Dandies, also known as beaus or gallants, have been around for a long time. A dandy’s raison d’être is Style – through ‘physical appearance, refined language, and leisurely hobbies, pursued with the appearance of nonchalance in a cult of Self.’ [Wikipedia]
Though not the founder of the movement, Beau Brummell (1778–1840) epitomises the notion of the dandy in English society, and was the arbiter of fashion in Regency days (think Jane Austen for you non-history-nerds). He was elegant, immaculately dressed and groomed, and despised the extremities of fashion as worn by the outlandish ‘Macaronis’ of earlier decades.
Fond of plain, dark suits worn with perfectly starched linen and accessorised with an elaborately tied cravat, Beau Brummell instituted a style of men’s dress that has reigned for the past two centuries. He was one of the first celebrities, famous chiefly for being famous, as a ‘laconically witty clotheshorse’. A socialite of olden days in fact.
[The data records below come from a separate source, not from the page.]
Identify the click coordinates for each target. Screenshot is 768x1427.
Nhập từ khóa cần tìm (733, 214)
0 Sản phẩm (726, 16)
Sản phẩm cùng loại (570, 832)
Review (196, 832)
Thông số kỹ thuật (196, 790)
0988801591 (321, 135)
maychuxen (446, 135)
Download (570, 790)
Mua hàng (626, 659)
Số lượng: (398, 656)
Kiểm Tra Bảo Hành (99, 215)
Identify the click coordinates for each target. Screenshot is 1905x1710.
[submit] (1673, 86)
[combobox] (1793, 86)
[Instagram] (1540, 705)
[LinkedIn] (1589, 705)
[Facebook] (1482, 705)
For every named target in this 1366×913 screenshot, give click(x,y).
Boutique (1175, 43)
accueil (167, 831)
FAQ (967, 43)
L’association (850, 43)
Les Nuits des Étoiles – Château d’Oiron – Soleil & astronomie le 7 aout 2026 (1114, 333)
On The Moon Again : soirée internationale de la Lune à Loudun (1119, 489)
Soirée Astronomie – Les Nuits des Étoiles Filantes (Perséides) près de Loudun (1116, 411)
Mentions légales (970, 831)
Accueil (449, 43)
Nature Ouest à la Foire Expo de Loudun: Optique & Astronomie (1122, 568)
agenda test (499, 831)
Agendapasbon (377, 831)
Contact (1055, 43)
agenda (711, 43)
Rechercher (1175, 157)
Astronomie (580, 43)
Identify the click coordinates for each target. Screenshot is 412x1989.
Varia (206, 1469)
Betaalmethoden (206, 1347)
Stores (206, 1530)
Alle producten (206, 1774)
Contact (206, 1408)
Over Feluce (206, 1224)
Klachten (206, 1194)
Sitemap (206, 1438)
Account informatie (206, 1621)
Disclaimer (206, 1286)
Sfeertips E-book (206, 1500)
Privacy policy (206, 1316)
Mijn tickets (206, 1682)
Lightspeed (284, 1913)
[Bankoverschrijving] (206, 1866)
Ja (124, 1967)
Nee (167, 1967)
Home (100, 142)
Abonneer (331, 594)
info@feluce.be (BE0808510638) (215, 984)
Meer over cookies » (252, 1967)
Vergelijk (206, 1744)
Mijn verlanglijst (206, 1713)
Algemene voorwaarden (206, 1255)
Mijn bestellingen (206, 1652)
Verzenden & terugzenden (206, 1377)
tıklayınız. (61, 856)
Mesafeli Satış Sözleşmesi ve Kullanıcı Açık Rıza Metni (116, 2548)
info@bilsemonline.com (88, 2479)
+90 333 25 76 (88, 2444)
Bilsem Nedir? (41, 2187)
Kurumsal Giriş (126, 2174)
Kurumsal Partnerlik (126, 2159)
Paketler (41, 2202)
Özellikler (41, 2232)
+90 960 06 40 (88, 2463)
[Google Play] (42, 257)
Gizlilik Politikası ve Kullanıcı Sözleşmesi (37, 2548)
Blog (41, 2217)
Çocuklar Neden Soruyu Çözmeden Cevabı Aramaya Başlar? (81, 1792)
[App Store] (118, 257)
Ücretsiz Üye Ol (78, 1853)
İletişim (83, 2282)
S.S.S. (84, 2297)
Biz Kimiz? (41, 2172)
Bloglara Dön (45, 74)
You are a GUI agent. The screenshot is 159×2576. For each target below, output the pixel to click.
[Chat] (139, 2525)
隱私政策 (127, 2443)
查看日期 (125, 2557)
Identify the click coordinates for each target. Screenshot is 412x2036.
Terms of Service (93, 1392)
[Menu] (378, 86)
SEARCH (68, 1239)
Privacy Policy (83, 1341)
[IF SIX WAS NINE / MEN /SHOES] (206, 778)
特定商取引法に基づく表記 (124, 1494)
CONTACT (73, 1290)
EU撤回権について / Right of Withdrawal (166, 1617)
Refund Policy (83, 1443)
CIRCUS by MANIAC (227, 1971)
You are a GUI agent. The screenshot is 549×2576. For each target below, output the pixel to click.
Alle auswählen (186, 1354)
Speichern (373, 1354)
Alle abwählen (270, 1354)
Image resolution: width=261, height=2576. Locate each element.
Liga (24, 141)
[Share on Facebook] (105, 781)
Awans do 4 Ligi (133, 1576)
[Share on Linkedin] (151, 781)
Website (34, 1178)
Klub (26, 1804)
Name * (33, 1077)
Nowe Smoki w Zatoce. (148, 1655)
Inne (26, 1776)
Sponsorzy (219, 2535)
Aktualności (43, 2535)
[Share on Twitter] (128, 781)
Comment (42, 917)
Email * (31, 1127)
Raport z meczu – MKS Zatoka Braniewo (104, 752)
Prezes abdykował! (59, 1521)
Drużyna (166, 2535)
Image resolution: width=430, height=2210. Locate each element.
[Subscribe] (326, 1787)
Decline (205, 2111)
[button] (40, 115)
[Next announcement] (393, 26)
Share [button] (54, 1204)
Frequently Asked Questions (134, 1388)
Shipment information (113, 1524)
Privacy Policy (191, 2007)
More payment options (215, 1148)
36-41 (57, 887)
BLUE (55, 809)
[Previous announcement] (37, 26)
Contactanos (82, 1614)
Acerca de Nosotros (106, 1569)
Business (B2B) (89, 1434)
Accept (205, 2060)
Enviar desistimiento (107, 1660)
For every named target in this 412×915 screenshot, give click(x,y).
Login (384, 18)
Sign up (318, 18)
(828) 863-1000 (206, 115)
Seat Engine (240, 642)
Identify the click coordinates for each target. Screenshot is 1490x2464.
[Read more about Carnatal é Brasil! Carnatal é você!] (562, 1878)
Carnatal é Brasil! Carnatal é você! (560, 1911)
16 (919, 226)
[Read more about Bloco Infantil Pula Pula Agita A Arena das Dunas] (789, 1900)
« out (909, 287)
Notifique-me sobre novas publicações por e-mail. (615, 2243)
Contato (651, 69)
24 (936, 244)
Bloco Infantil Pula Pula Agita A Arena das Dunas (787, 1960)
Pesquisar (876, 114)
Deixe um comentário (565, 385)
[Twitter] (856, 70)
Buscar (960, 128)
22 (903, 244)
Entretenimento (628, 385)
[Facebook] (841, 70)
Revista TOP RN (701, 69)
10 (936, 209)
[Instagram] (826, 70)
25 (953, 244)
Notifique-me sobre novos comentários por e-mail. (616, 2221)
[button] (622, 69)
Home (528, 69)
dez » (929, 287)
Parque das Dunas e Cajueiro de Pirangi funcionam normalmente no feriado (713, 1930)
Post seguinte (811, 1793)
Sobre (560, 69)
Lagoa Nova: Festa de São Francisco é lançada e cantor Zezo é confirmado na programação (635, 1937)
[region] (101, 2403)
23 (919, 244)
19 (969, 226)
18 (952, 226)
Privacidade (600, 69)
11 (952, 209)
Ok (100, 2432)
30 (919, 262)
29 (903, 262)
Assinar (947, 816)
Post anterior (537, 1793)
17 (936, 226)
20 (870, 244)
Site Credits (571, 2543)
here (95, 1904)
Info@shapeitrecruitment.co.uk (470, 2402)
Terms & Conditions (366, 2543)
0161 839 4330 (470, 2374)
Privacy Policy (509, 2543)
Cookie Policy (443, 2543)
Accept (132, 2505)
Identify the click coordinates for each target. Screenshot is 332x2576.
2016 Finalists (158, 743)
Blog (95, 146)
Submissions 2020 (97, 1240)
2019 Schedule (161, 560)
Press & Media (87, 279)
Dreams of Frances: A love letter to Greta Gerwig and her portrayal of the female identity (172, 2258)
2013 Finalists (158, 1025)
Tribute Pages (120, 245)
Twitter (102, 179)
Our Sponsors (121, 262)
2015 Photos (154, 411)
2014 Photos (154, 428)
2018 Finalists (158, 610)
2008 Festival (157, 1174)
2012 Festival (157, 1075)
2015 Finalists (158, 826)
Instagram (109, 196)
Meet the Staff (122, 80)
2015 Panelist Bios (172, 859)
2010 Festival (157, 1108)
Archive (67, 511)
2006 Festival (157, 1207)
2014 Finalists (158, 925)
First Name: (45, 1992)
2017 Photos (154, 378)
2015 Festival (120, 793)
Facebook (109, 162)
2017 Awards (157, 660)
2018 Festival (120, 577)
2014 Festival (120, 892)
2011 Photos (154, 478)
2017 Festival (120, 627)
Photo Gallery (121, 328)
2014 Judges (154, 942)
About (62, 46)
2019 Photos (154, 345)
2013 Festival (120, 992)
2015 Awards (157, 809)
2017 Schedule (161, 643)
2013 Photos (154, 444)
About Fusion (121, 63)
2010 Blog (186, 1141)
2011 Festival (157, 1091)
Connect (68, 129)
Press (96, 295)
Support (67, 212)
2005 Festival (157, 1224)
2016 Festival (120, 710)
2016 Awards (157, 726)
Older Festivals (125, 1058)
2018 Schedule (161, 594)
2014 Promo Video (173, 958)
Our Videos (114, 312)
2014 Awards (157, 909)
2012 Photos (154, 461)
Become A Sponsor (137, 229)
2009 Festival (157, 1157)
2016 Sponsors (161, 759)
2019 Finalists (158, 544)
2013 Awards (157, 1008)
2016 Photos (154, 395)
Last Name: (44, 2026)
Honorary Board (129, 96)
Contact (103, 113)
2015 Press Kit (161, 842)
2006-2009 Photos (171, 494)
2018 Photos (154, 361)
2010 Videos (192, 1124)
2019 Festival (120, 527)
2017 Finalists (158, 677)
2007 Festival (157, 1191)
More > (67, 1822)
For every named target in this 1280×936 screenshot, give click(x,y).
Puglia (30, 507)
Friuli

This fashion shoot elegantly photographed by Jurgen Teller for Arena Homme in the 1990s is inspired by the dandies of Evelyn Waugh’s era. There is an elegance in these pictures, with a dash of subversive wit to leaven them. The (mostly) black and white photography with faint echoes of René Margritte and the minimal set are immaculate, and the styling and art direction clever.
Enjoy this wonderful homage to the dandy of the twentieth century.